**INFORMATION**

- Opening Delimiter -

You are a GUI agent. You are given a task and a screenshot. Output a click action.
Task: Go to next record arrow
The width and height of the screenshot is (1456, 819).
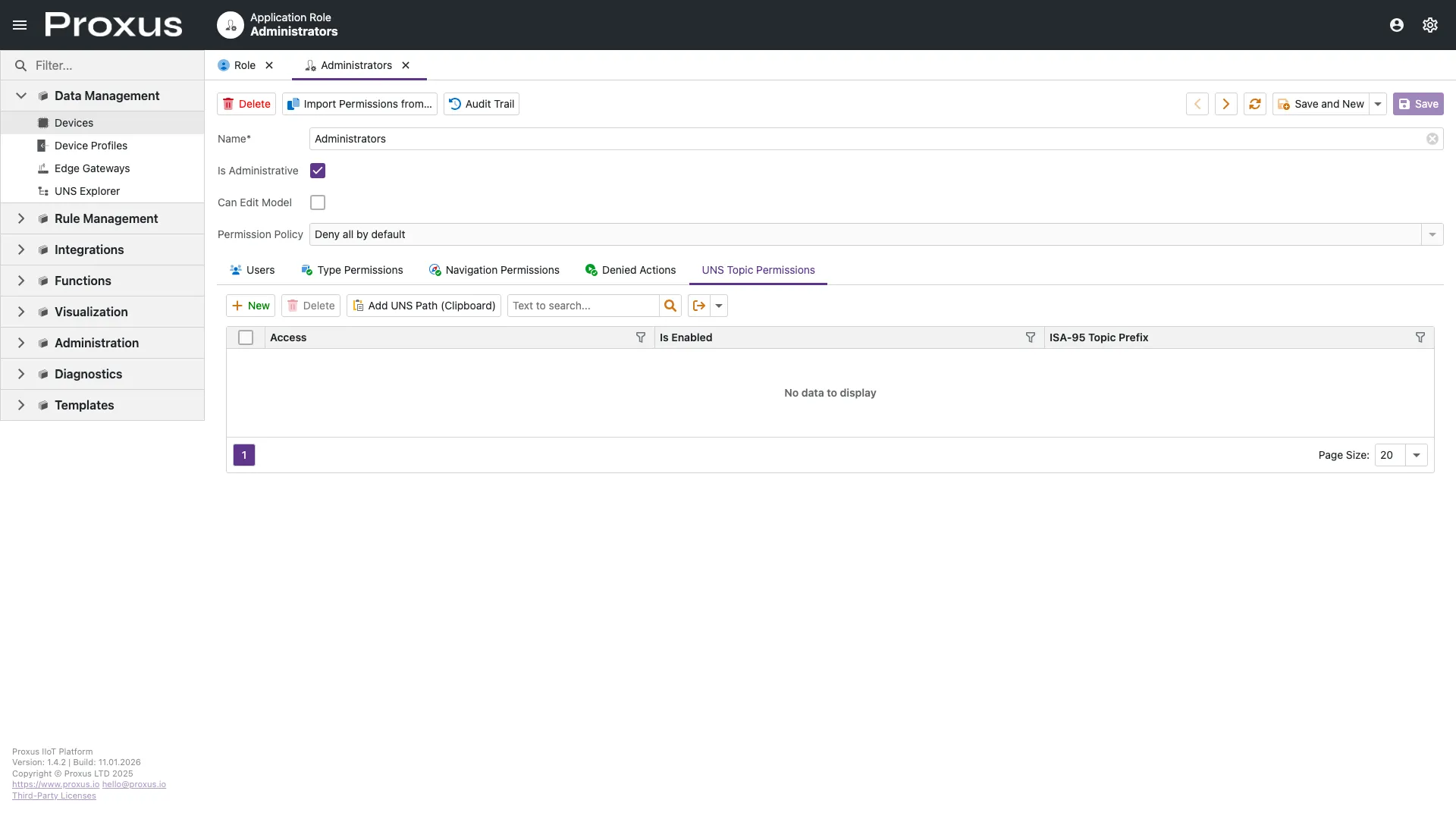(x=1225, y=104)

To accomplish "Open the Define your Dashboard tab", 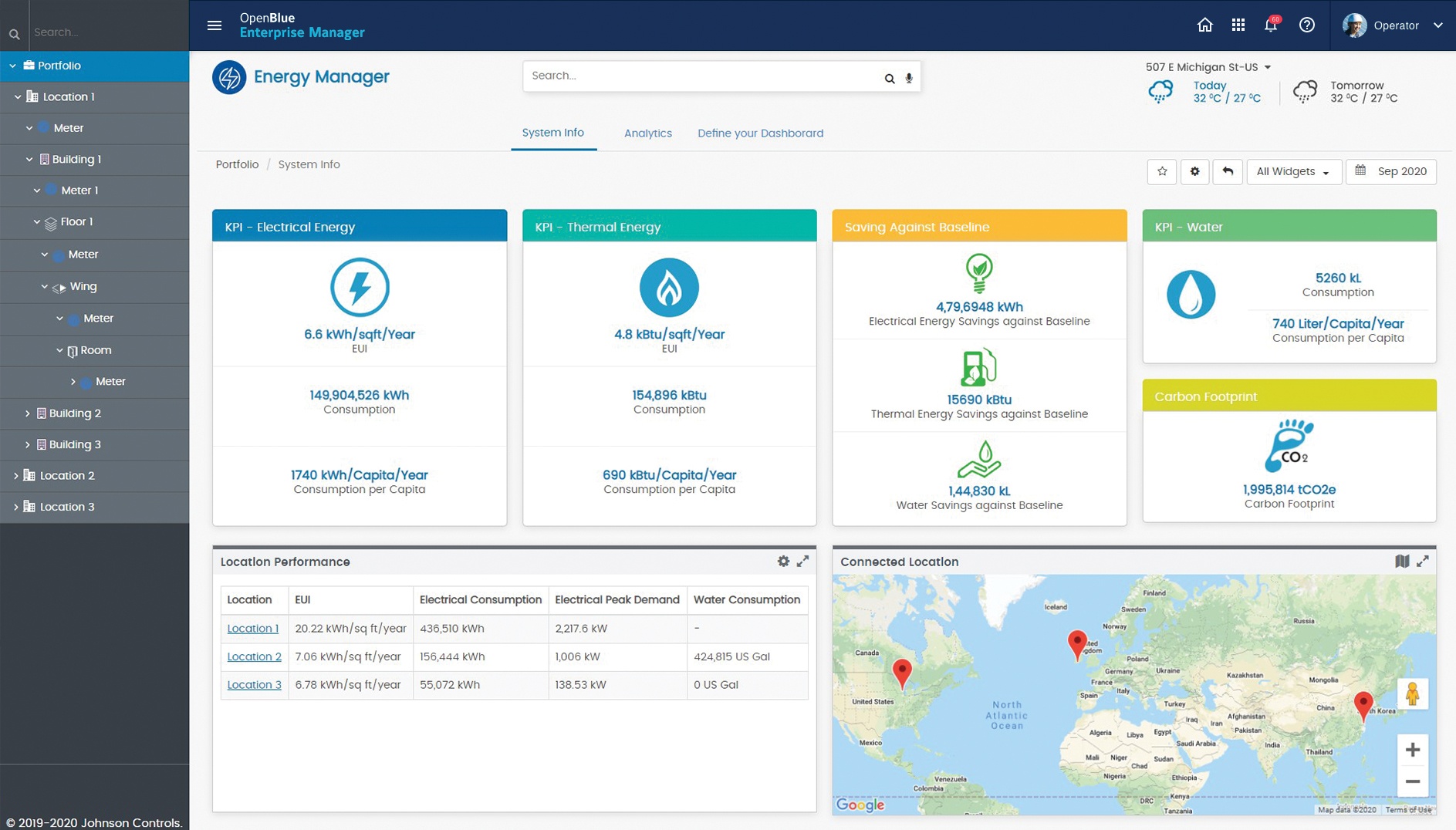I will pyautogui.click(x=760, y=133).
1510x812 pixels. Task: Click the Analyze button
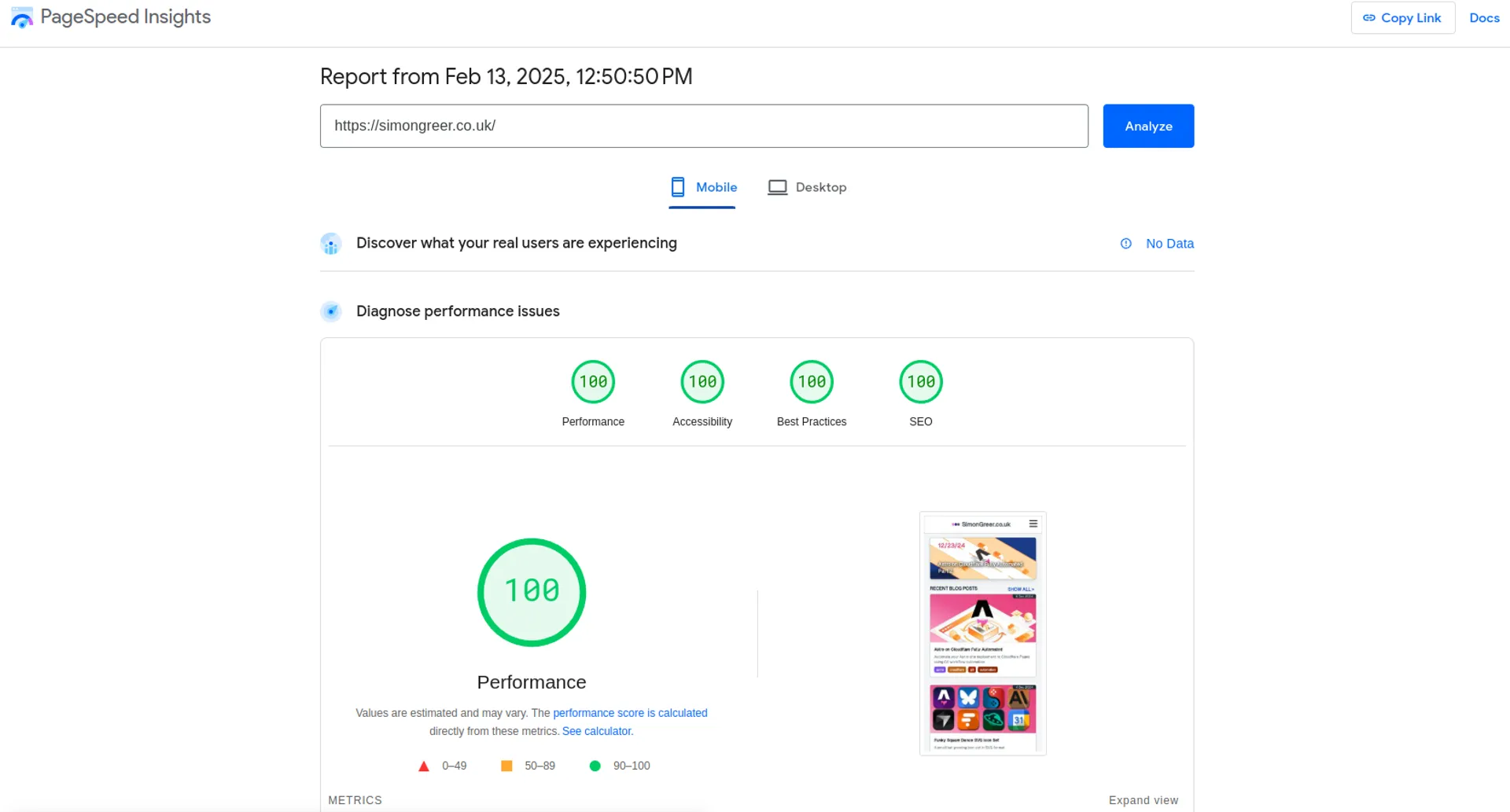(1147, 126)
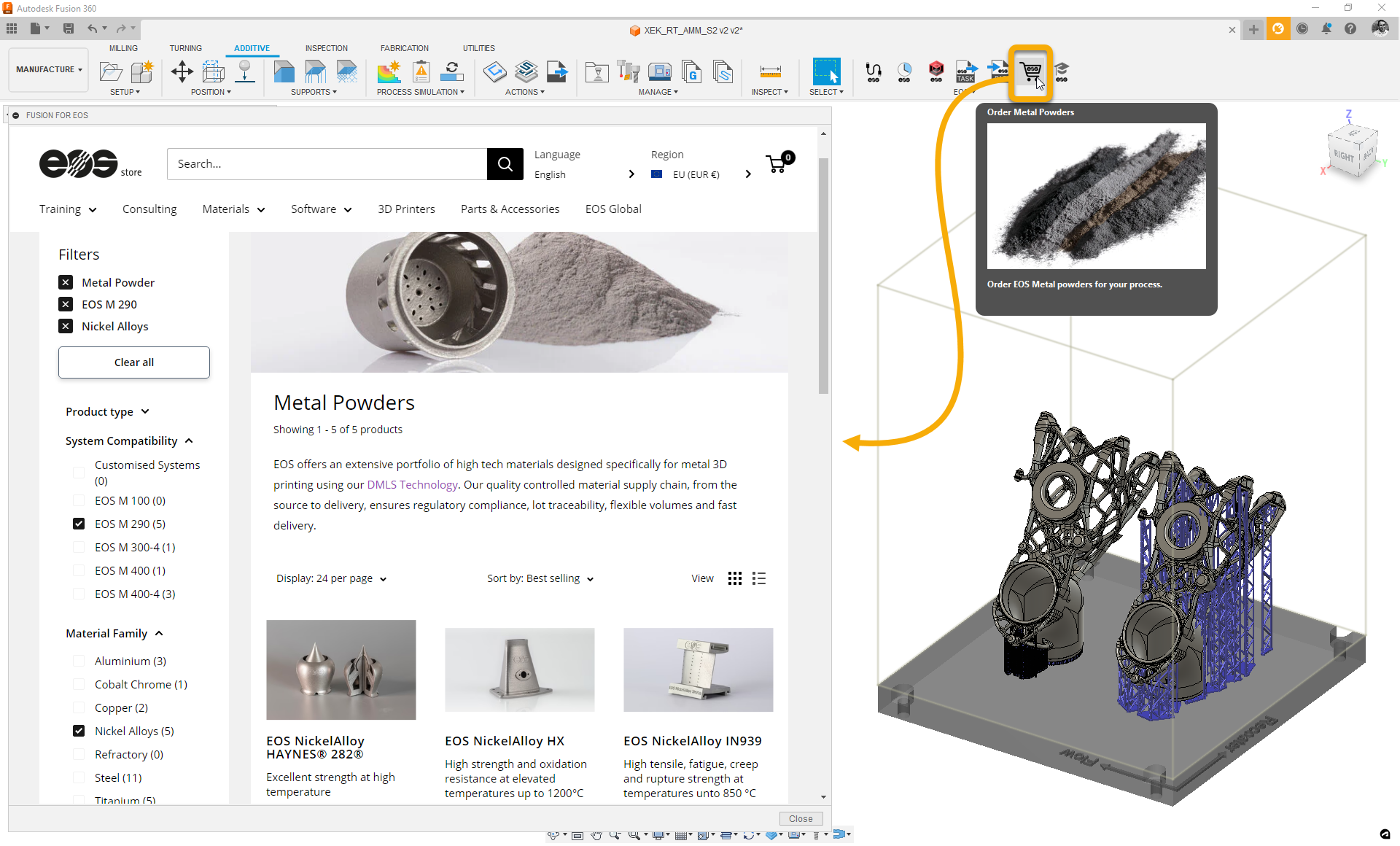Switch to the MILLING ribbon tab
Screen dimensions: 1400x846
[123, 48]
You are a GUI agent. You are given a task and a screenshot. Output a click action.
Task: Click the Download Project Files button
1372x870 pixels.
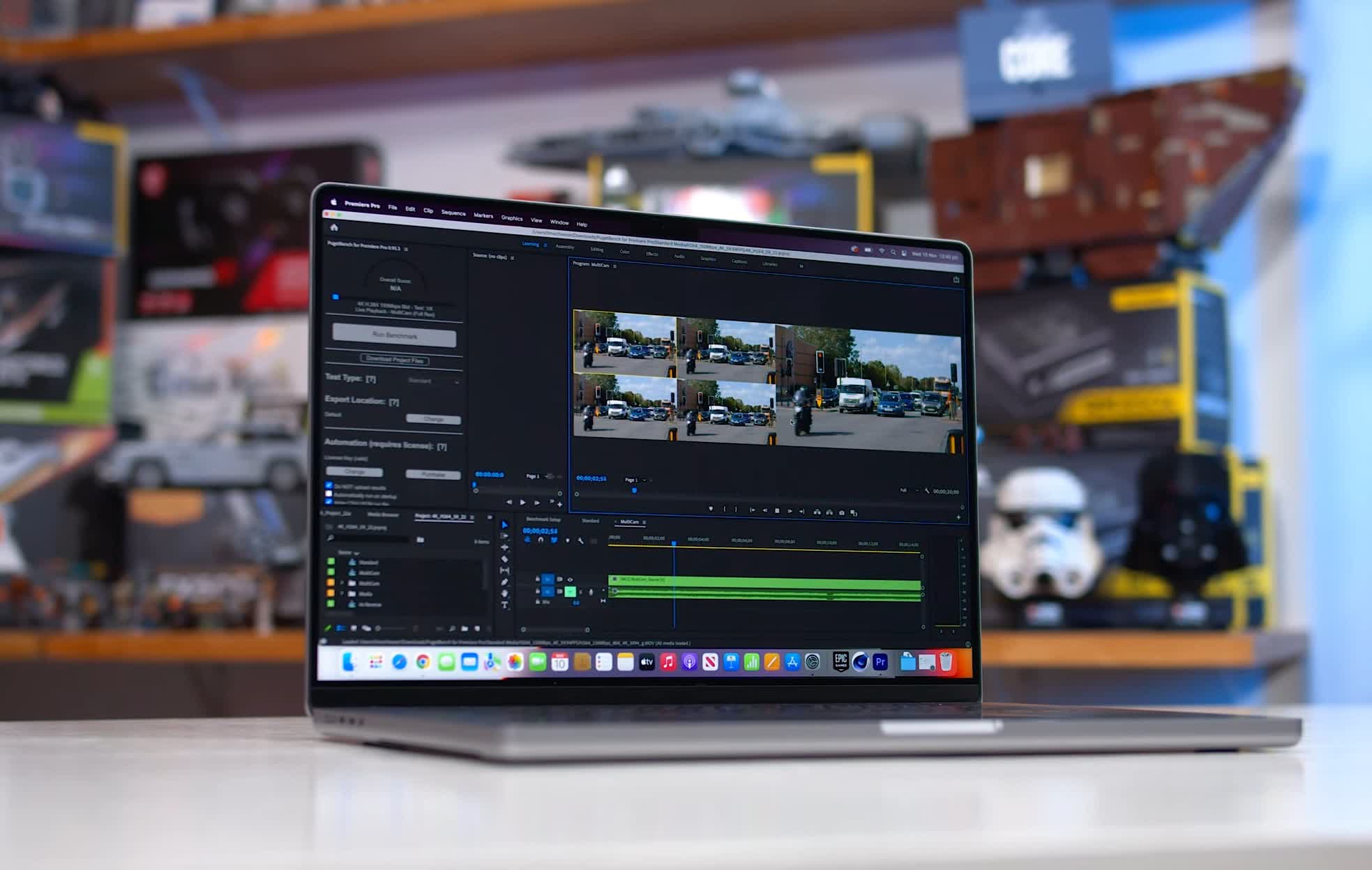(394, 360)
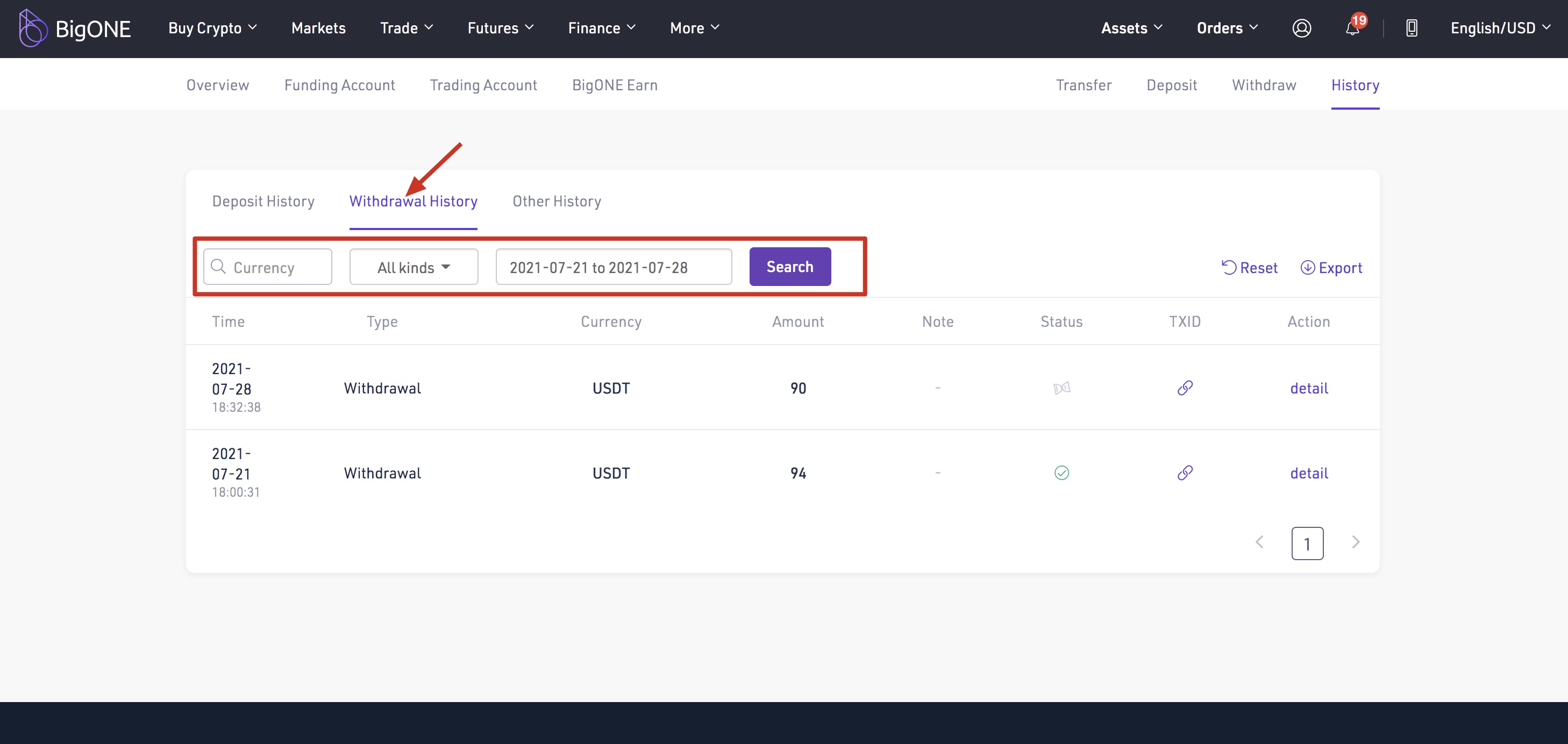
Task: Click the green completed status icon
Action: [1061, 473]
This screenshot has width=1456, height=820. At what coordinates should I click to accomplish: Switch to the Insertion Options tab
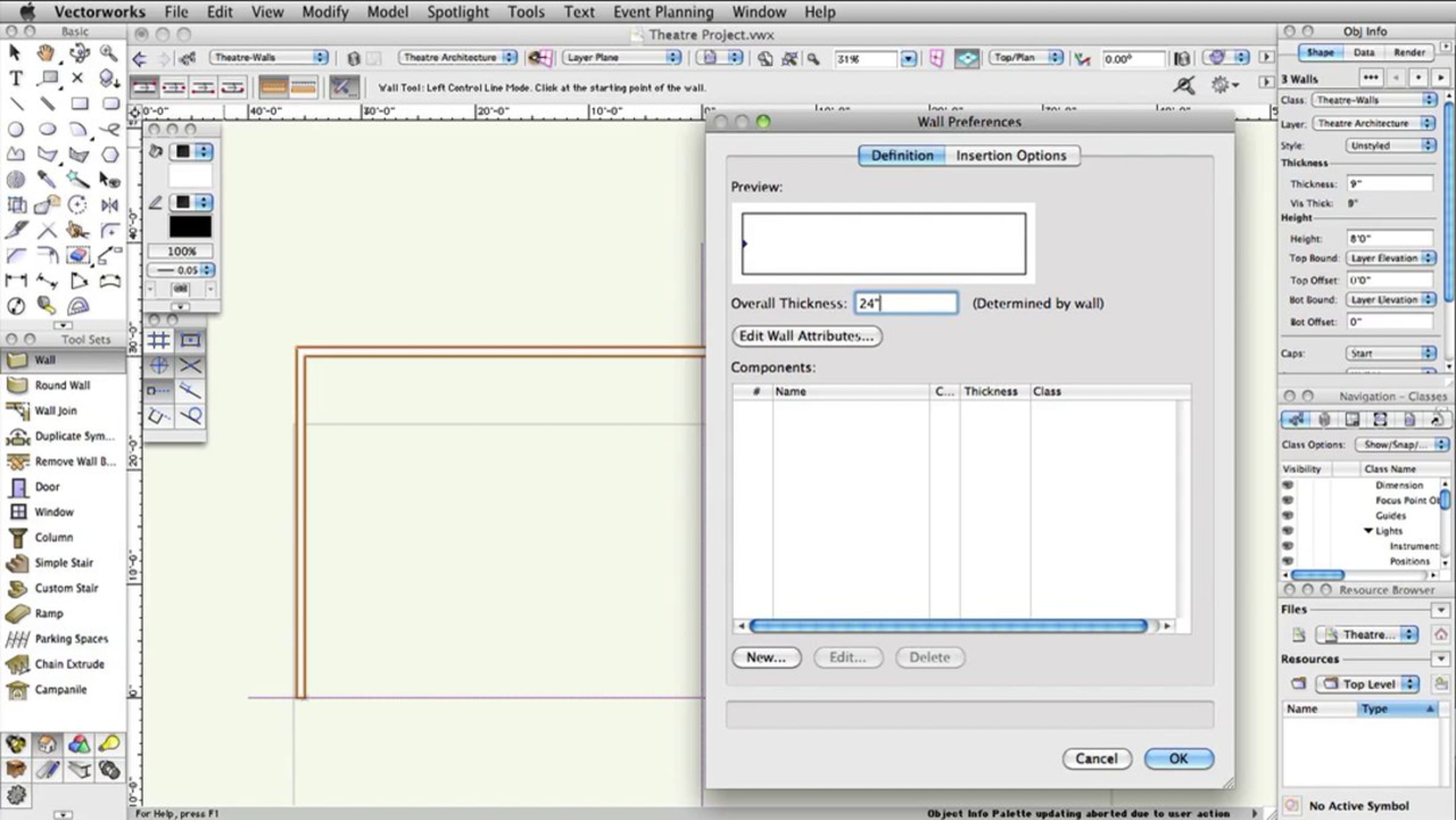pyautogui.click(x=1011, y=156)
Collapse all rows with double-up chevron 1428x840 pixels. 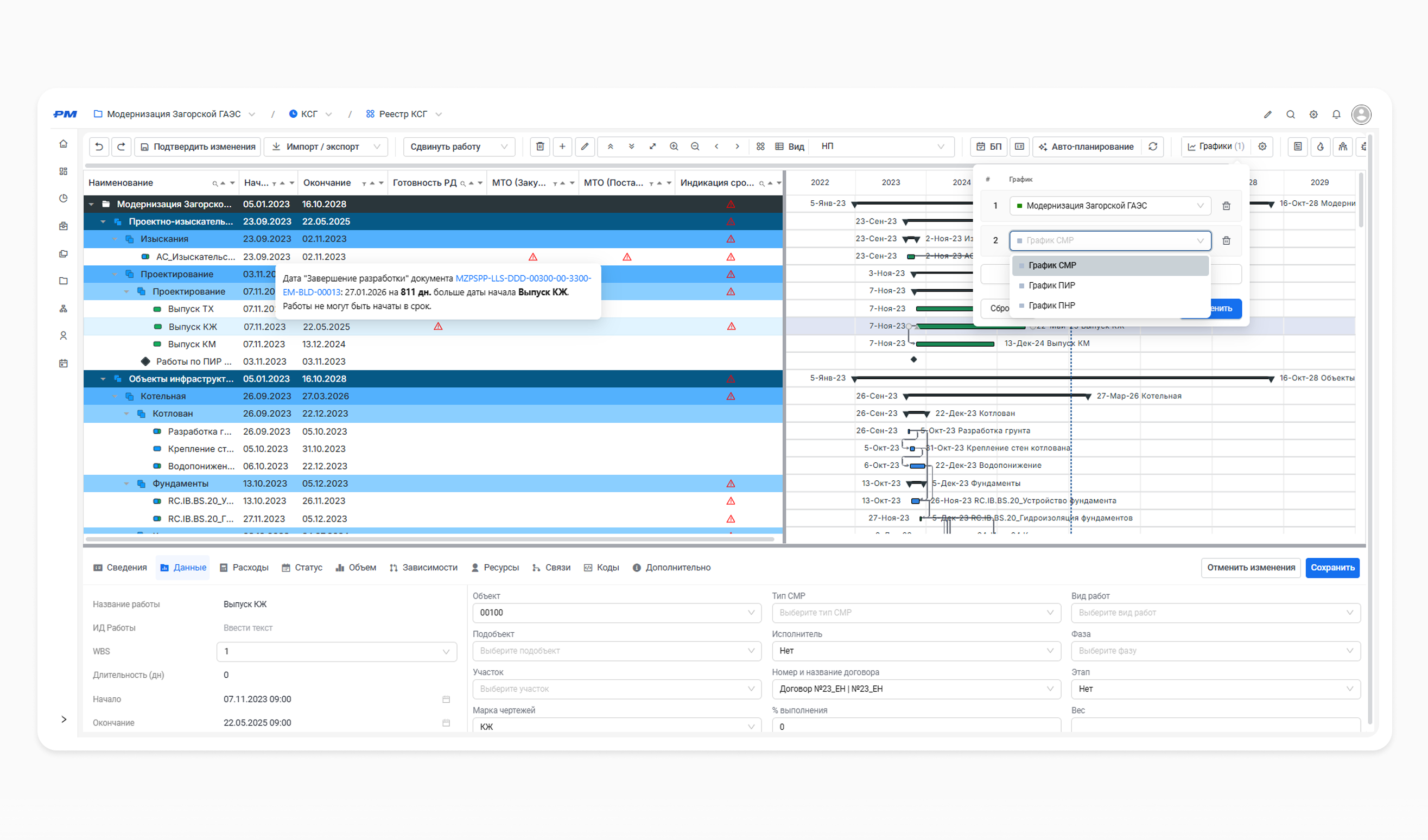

- Closing Delimiter -

**WORK ORDER**
Retype, without any picture, exactly the lines from the one with "1372x870 pixels." through the end of the entries, inclusive.

**SOLUTION TO THIS TASK**
1372x870 pixels.
(394, 360)
Task: Click the green completed status icon
Action: [1061, 473]
This screenshot has width=1456, height=820. At what coordinates should I click to accomplish: Switch to the Insertion Options tab
pyautogui.click(x=1011, y=156)
Collapse all rows with double-up chevron 1428x840 pixels. 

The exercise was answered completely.